Seed thinks that business banking is opaque, expensive, and behind the times. The company, which is part of the Winter 2015 Y Combinator class, wants to shake up banking, bring it into the API era, and rip out unnecessary fees to make it, according to its CEO Brian Merritt, as “easy as possible to start and manage a business.”

Merritt and his co-founder Ryan Hildebrand are both former Simple denizens, a consumer-facing banking tech firm that sold in 2014 for more than $100 million.

The company has operated in stealth for some time, but is walking out of the shadows today to launch a banking API that will allow its early beta customers — its service is currently only available in the United States — to integrate Seed’s financial services into their own set of apps and tools.

What the hell is a banking API? It’s the set of programming tools that Seed will use to build its own set of first-party clients. In short, Seed is releasing the digital structure that it will employ when it builds Seed apps for the browser, and smartphones.

Seed expects to ship its own clients in the next three to six months, according to its CEO.

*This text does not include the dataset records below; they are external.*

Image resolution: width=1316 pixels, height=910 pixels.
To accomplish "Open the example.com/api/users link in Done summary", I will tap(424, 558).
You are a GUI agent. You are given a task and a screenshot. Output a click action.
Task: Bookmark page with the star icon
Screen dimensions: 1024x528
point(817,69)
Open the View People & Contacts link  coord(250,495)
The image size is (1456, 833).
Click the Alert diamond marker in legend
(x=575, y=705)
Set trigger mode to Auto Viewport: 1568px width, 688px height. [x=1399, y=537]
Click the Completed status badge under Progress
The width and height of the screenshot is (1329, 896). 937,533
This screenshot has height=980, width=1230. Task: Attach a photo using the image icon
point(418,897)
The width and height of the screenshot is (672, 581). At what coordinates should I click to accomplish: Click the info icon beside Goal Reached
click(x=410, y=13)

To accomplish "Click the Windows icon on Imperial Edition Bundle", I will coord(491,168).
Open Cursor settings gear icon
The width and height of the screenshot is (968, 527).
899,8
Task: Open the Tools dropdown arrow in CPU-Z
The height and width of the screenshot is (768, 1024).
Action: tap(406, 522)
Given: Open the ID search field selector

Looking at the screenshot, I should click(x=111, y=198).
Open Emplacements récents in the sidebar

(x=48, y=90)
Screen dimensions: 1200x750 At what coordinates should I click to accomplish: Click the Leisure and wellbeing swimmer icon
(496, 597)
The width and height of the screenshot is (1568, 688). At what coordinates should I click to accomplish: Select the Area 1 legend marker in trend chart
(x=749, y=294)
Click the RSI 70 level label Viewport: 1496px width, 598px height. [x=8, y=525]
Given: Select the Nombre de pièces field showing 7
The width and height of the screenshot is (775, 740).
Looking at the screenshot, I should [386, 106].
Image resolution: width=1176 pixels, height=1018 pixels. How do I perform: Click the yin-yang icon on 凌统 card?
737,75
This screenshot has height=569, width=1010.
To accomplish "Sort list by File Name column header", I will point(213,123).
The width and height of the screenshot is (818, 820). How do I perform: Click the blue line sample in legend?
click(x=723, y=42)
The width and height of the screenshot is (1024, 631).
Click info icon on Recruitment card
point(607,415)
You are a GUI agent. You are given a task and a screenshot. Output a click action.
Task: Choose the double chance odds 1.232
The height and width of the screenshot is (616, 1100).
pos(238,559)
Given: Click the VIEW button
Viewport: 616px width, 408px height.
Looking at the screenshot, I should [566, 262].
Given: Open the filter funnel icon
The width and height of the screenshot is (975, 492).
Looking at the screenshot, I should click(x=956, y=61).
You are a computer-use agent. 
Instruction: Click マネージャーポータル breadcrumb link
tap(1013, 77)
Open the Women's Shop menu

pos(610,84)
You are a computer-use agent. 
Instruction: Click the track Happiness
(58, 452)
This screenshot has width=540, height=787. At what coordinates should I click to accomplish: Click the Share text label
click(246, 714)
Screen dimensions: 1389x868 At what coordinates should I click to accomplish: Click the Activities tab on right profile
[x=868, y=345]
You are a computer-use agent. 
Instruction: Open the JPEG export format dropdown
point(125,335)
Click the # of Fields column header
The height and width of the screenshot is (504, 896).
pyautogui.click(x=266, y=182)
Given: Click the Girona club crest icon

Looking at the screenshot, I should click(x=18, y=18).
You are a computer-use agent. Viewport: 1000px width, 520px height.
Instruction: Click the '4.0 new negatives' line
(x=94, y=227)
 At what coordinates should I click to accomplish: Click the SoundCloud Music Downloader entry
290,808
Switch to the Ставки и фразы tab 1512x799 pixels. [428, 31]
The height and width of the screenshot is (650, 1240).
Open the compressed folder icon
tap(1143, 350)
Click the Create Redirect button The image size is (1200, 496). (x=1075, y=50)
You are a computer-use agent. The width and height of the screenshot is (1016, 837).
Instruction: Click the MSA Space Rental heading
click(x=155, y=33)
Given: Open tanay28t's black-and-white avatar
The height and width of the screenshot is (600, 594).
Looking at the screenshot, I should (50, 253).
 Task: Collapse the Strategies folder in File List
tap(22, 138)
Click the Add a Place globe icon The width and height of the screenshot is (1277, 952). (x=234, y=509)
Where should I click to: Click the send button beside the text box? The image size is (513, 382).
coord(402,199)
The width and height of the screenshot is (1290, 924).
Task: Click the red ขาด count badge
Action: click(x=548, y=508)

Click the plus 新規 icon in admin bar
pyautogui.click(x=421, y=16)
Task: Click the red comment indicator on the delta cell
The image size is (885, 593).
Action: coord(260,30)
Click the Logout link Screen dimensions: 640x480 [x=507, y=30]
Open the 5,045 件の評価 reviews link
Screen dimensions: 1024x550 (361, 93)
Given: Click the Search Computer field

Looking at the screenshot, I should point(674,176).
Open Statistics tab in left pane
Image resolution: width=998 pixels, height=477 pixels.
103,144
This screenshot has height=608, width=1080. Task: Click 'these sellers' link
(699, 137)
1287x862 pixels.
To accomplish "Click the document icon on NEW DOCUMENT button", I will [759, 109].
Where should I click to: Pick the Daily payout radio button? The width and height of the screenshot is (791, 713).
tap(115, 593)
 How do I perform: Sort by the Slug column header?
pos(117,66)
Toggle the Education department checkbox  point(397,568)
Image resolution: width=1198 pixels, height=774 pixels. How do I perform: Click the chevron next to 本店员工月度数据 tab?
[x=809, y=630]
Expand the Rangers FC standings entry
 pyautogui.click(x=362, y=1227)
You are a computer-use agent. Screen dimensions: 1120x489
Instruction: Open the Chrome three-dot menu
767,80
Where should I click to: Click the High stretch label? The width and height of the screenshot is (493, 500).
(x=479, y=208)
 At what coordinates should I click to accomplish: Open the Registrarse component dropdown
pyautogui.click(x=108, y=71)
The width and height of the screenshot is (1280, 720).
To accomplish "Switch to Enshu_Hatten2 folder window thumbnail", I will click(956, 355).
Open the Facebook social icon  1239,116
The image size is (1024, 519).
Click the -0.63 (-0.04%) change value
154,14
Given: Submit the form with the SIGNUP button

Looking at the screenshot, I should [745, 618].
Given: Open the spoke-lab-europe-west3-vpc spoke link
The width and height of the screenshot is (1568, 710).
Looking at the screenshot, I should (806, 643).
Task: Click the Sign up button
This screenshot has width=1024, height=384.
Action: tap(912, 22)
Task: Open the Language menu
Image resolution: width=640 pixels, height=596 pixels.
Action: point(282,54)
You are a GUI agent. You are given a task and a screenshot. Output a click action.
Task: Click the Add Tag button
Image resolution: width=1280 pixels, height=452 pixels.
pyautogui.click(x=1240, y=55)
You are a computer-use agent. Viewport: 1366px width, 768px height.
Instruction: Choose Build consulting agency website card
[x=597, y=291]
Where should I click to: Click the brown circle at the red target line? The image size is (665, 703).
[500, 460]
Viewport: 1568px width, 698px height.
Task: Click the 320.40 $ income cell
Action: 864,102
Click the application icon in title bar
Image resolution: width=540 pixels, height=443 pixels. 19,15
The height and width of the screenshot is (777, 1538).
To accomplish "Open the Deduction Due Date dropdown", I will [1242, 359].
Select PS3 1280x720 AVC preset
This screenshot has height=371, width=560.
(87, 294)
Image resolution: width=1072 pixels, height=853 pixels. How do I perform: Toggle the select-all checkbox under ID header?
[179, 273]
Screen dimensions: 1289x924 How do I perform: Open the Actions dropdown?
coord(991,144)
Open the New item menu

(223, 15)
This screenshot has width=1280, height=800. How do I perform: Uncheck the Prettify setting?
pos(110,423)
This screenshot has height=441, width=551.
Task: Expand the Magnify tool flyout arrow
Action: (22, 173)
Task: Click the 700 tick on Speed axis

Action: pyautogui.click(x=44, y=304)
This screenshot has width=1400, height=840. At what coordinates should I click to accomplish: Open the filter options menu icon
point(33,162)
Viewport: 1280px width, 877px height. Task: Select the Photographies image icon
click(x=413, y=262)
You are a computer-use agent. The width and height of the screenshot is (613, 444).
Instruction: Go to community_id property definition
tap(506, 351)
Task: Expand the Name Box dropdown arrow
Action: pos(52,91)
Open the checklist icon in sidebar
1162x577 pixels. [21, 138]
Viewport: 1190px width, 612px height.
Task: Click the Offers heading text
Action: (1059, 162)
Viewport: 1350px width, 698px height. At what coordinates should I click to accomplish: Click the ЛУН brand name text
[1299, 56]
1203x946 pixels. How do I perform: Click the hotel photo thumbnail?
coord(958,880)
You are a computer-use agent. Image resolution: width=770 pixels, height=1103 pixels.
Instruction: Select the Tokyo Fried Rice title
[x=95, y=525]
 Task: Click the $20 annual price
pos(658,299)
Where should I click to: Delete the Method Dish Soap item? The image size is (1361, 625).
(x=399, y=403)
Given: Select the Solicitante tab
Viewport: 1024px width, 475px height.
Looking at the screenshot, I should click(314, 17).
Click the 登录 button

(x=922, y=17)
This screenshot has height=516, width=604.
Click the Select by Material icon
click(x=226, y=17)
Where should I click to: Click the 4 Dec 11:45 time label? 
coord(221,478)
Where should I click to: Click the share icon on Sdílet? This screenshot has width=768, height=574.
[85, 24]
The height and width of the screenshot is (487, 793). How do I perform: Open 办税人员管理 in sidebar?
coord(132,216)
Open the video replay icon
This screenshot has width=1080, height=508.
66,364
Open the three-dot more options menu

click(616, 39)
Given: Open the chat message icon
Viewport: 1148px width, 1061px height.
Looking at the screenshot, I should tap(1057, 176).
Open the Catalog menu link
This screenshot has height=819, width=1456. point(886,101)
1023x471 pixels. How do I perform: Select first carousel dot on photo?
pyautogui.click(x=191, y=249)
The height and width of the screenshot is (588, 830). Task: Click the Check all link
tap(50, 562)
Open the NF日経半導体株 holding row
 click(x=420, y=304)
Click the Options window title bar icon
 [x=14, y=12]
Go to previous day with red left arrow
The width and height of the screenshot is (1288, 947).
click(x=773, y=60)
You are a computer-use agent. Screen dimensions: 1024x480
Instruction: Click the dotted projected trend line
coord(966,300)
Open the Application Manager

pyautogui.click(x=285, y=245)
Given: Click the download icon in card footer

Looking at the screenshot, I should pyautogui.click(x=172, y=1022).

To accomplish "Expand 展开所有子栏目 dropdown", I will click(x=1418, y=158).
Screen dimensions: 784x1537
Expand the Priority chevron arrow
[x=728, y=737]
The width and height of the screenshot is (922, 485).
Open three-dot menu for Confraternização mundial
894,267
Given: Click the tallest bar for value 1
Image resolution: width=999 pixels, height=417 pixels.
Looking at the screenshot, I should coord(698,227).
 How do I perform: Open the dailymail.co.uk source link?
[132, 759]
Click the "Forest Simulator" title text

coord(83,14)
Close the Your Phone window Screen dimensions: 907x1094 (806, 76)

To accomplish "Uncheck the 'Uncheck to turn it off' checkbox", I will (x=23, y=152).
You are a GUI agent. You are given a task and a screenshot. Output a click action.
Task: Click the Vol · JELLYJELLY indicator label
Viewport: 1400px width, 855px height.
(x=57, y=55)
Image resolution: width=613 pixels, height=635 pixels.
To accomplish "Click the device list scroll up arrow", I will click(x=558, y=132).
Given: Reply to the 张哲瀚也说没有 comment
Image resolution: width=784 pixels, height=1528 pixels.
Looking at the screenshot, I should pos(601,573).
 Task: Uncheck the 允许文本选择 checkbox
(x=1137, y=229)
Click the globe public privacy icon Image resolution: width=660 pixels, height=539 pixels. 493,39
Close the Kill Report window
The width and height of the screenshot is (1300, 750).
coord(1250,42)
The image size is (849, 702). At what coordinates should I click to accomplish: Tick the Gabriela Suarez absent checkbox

I caught up with Merritt at the TechCrunch office to kick over the company’s launch, and raison d’être:

Seed is not a bank, a technical term that comes with heavy regulatory structure. Instead, it’s a banking service that sits on top of an extant bank. That doesn’t mean that Seed doesn’t offer normal bank bits, like deposit insurance. In fact, instead of offering the normal $250,000 in FDIC insurance, Seed will insure up to $50 million.

The company, noting its initial launch in a post today, promises “free domestic wire transfers, free ACH transactions, free check sending, and low-cost international payments.” Seed will charge on a recurring basis, like many other business-facing startups.

Oddly enough, while Silicon Valley is the place where much of the digital world is invented, the core guts of finance and capital in the area are often neolithic. While there might be some romance to opening an account with Silicon Valley Bank, I doubt the magic lasts too long.

Seed is a young company, hoping like dozens of other startups to make a splash at the coming Y Combinator demo day. Currently accepting new business users on a case-by-case basis, Seed has an artificially constrained growth rate. Presuming that its core premise that business banking needs to jolt several decades into the present, however, Seed shouldn’t want for initial customers.

And given that it wants to cater to growing companies, the firm has a perfect backyard of companies to get onto its platform while young — Y Combinator is not known for incubating aging corporate incumbents, after all.

It will be interesting to see whether Seed poaches en masse from Simple’s current and former ranks, and how quickly it raises additional capital. If it can pull off both, the company might be on a decent path to hope for another nine-figure exit.